In a recent letter, a writer seemed to cast doubt on whether children at the border were kept in cages, denied soap, blankets and “even toothbrushes.”
He should have told of the Department of Justice lawyer who went before a U.S. Court of Appeals last month to argue that it is “safe and sanitary” to confine immigrant children in facilities without soap or toothbrushes and to make them sleep on concrete floors under bright lights.
Needless to say, the judges were less than impressed with her argument. One remarked, “It’s within everybody’s common understanding that if you don’t have a toothbrush, if you don’t have soap, if you don’t have a blanket, that’s not ‘safe and sanitary.’ Wouldn’t everybody agree to that?
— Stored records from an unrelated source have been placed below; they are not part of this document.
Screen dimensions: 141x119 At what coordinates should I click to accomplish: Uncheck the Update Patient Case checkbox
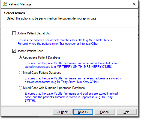click(14, 51)
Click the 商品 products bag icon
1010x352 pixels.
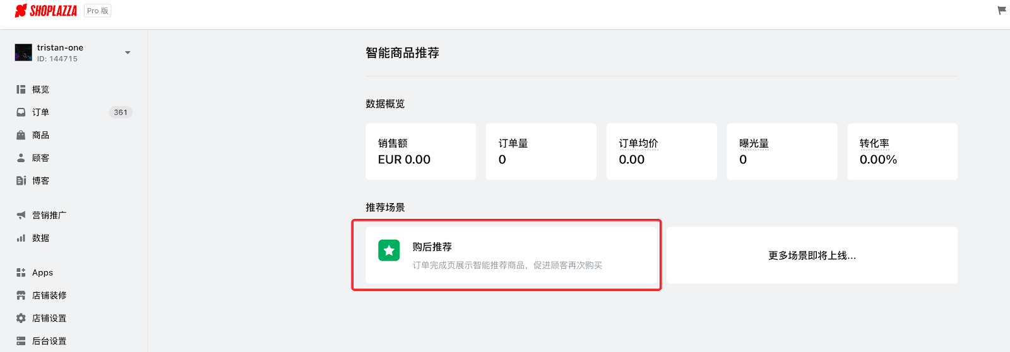21,135

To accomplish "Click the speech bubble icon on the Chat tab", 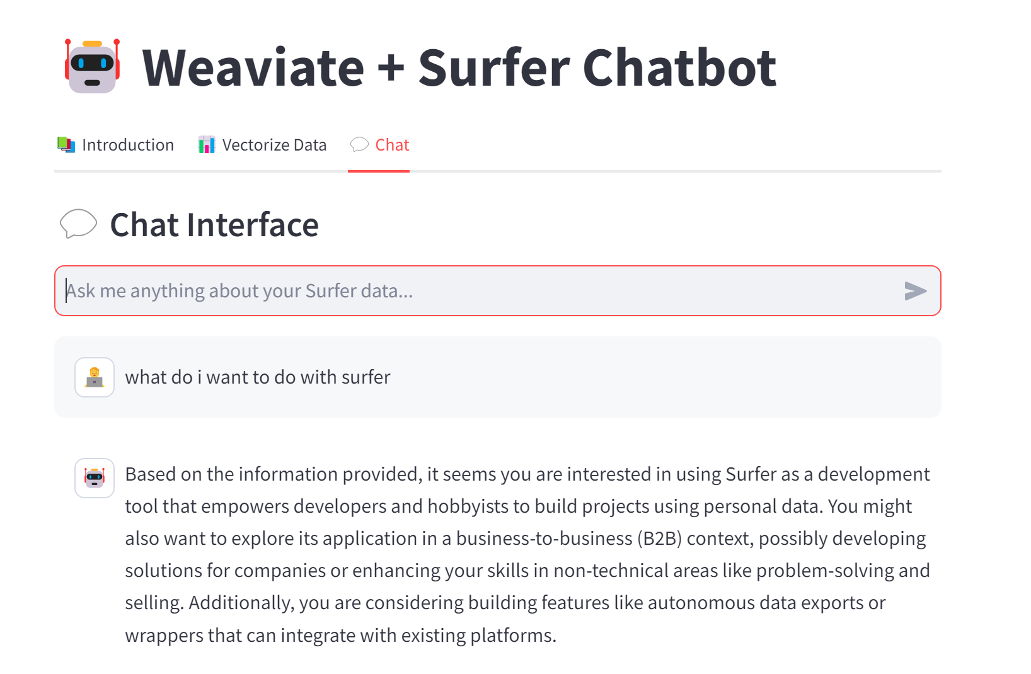I will coord(359,145).
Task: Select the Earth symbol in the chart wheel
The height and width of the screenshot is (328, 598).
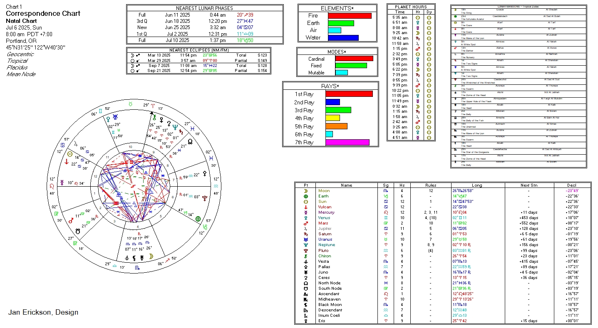Action: [198, 219]
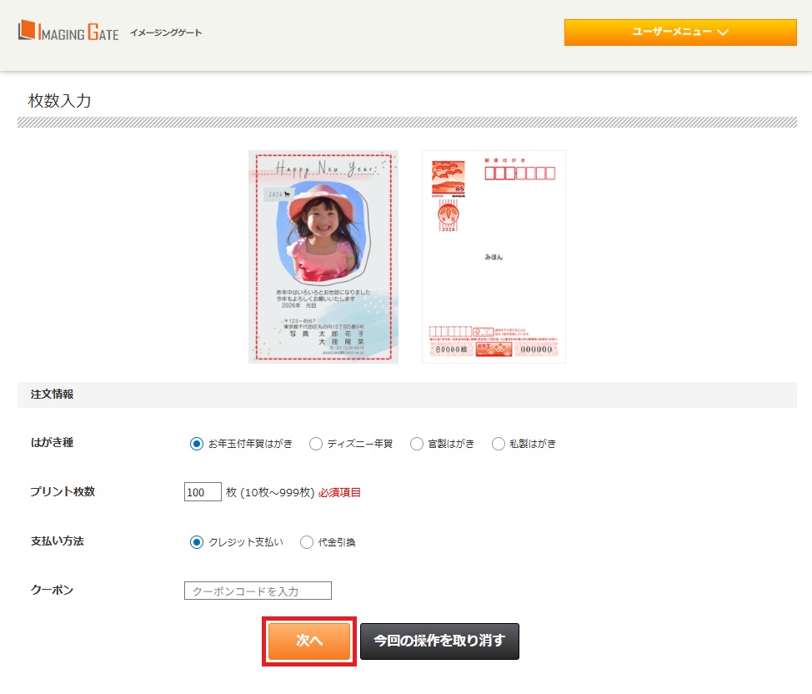Select クレジット支払い payment method
Viewport: 812px width, 694px height.
point(197,542)
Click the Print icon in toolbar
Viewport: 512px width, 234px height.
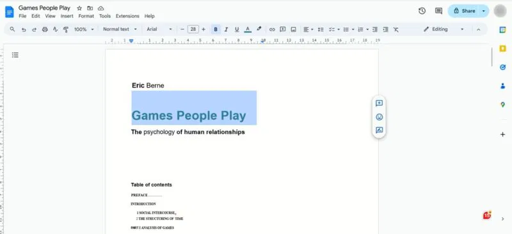click(x=45, y=29)
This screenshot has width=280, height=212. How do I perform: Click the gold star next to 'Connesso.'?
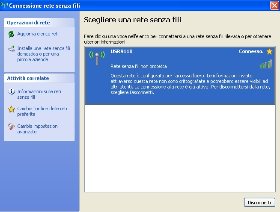click(269, 51)
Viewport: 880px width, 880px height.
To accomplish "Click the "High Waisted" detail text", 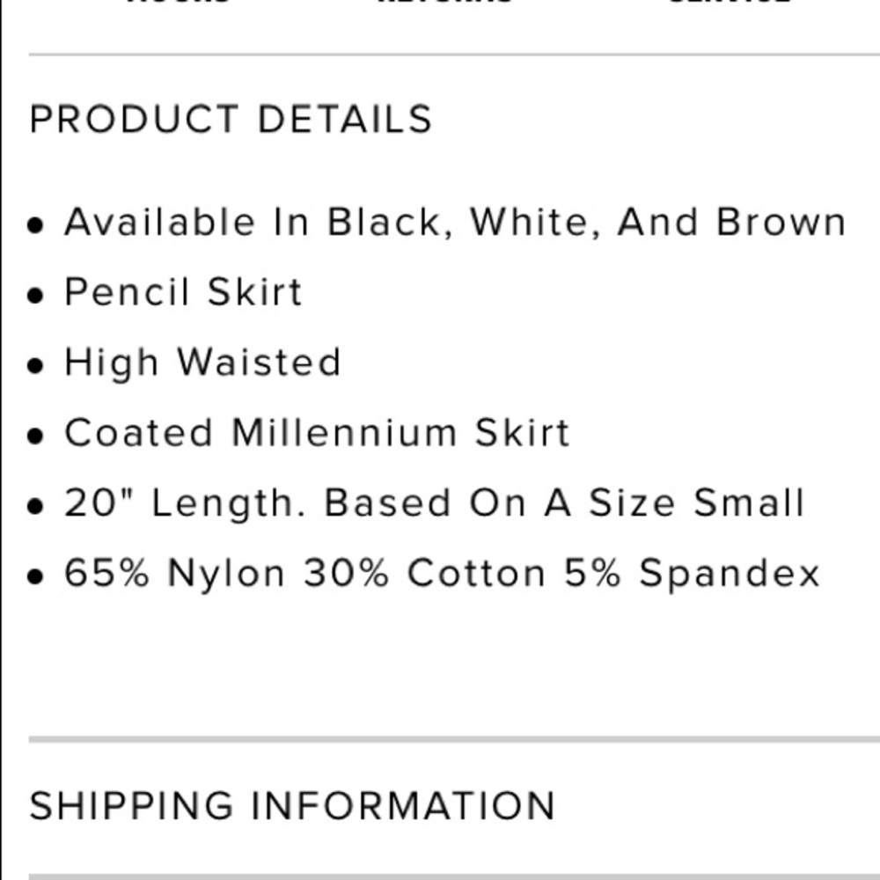I will [202, 363].
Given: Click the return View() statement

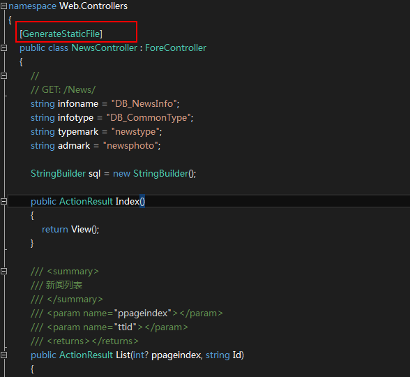Looking at the screenshot, I should (70, 230).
Do you agree with that?”
The lawyer’s response? “Well, I think it’s — I think those are — there’s fair reason to find that those things may be part of ‘safe and sanitary.’”
The writer was also offended by my using a dictionary to define a concentration camp, due apparently to his sensitivity regarding the Holocaust.
I find his concern less than sincere, especially when the man he supports in the White House is also enthusiastically supported by neo-Nazis and white nationalists.
In a fundraising letter, the president’s campaign informed its supporters that “The president is calling on you at this critical time to remind AOC and Democrats that this is our country, not theirs.”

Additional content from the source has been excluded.